--- SUPPLIED DATA Enclosed Below ---
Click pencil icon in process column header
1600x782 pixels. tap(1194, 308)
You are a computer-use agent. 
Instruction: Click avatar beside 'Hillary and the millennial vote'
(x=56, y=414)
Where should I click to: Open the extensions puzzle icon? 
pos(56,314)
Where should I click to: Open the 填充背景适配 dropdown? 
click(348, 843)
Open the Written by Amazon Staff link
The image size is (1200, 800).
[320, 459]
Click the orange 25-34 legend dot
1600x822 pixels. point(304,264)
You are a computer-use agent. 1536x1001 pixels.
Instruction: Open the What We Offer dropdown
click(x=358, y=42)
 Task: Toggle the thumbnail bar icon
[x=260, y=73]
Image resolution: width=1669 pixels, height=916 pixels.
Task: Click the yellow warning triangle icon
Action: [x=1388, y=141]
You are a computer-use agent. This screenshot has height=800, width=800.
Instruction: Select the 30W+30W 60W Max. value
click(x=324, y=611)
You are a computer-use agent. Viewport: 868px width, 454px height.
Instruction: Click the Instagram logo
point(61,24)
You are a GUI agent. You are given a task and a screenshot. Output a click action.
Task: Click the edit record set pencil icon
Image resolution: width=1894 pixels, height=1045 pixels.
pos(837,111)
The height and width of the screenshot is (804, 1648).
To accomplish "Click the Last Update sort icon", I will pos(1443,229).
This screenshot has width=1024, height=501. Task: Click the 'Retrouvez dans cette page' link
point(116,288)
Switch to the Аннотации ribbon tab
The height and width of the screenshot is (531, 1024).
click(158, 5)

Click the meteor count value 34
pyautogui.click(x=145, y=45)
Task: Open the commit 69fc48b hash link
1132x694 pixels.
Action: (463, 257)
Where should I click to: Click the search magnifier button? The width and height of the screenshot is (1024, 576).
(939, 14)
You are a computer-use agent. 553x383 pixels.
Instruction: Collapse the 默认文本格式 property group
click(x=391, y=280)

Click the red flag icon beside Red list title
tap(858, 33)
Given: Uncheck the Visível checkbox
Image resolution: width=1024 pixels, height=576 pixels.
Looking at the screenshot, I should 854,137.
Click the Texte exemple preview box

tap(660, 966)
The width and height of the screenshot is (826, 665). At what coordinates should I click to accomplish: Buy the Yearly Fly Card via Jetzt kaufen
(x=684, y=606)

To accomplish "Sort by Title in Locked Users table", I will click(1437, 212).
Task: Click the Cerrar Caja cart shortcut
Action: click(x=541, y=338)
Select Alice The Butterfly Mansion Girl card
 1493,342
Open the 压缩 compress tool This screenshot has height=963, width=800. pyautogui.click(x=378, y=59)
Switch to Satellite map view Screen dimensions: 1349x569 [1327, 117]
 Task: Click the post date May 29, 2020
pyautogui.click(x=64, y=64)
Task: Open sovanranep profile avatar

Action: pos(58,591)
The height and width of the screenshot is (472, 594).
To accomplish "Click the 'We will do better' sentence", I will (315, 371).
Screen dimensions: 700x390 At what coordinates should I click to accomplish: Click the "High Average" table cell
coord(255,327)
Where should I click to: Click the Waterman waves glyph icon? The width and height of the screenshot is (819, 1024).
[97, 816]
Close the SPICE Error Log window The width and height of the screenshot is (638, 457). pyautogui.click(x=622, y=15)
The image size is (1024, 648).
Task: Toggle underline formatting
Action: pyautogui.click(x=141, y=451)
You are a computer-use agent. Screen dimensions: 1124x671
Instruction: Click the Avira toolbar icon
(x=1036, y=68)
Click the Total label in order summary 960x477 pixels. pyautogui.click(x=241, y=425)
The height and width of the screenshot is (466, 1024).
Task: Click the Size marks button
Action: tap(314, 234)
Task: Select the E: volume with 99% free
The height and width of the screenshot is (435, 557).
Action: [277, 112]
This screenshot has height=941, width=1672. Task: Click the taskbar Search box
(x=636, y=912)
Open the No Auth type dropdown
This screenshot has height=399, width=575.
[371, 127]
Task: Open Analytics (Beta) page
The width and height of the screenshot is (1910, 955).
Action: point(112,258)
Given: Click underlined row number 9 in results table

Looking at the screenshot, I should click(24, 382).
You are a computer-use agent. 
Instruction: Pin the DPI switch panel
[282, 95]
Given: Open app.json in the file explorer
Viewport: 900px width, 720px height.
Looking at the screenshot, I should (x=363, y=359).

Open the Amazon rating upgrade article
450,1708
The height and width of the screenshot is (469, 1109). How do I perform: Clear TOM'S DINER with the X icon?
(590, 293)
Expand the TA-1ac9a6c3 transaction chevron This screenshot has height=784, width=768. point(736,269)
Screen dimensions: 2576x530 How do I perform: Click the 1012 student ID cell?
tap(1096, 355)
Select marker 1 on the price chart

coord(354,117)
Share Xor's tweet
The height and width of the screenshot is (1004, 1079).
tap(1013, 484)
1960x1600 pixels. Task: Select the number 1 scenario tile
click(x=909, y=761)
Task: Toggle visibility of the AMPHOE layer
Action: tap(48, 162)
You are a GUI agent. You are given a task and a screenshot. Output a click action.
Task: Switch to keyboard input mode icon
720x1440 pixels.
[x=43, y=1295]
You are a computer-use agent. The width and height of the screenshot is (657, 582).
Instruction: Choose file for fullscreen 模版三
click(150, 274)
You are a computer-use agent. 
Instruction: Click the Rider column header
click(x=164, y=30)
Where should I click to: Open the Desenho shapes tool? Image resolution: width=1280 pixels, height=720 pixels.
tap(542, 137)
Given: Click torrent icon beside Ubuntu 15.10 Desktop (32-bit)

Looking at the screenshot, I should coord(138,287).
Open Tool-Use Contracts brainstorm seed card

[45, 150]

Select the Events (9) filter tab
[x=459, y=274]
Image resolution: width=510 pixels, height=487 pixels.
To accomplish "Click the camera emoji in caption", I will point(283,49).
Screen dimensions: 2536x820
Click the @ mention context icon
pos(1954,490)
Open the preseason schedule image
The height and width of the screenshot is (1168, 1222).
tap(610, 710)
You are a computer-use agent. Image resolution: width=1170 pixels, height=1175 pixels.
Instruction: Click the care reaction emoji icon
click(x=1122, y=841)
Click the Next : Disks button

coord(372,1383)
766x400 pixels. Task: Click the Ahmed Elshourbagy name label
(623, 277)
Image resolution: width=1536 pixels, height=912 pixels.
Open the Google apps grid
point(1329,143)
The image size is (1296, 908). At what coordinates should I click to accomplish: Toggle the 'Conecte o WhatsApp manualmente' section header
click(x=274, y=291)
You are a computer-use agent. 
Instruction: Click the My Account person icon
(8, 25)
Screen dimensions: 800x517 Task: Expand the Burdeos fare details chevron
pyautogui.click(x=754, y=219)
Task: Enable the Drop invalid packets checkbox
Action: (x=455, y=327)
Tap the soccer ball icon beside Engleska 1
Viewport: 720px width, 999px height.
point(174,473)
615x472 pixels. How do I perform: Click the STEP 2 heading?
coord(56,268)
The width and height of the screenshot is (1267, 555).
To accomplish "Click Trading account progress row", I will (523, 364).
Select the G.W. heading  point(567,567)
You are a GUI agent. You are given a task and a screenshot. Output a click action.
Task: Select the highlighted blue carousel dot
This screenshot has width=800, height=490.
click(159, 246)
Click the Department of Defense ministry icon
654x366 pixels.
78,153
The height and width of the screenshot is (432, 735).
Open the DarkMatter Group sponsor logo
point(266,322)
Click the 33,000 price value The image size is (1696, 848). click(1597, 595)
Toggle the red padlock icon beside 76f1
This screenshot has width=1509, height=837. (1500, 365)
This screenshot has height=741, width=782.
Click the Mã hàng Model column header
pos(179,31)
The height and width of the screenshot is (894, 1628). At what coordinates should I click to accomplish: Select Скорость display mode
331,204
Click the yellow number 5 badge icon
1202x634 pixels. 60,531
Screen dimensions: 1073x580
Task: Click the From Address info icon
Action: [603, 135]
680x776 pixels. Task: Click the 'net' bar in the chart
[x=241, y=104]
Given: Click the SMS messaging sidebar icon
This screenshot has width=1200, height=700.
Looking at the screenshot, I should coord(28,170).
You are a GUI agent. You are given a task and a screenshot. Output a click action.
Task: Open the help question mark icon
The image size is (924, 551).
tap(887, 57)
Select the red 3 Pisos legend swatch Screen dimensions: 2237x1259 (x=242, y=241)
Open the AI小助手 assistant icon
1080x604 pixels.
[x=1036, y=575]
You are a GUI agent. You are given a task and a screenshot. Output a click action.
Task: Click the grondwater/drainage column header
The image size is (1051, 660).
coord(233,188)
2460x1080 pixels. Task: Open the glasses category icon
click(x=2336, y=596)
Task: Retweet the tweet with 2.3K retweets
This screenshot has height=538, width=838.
--- End of Enclosed SUPPLIED DATA ---
● WHAT TO DO
Reproduce the records above exactly, starting with the line that contains "The height and width of the screenshot is (432, 735)." and ending with the last line.

● RESPONSE TO THIS EXERCISE
The height and width of the screenshot is (432, 735).
Open the DarkMatter Group sponsor logo
point(266,322)
Click the 33,000 price value The image size is (1696, 848). click(1597, 595)
Toggle the red padlock icon beside 76f1
This screenshot has width=1509, height=837. (1500, 365)
This screenshot has height=741, width=782.
Click the Mã hàng Model column header
pos(179,31)
The height and width of the screenshot is (894, 1628). At what coordinates should I click to accomplish: Select Скорость display mode
331,204
Click the yellow number 5 badge icon
1202x634 pixels. 60,531
Screen dimensions: 1073x580
Task: Click the From Address info icon
Action: [603, 135]
680x776 pixels. Task: Click the 'net' bar in the chart
[x=241, y=104]
Given: Click the SMS messaging sidebar icon
This screenshot has width=1200, height=700.
Looking at the screenshot, I should coord(28,170).
You are a GUI agent. You are given a task and a screenshot. Output a click action.
Task: Open the help question mark icon
The image size is (924, 551).
tap(887, 57)
Select the red 3 Pisos legend swatch Screen dimensions: 2237x1259 (x=242, y=241)
Open the AI小助手 assistant icon
1080x604 pixels.
[x=1036, y=575]
You are a GUI agent. You are given a task and a screenshot. Output a click action.
Task: Click the grondwater/drainage column header
The image size is (1051, 660).
coord(233,188)
2460x1080 pixels. Task: Open the glasses category icon
click(x=2336, y=596)
Task: Retweet the tweet with 2.3K retweets
This screenshot has height=538, width=838.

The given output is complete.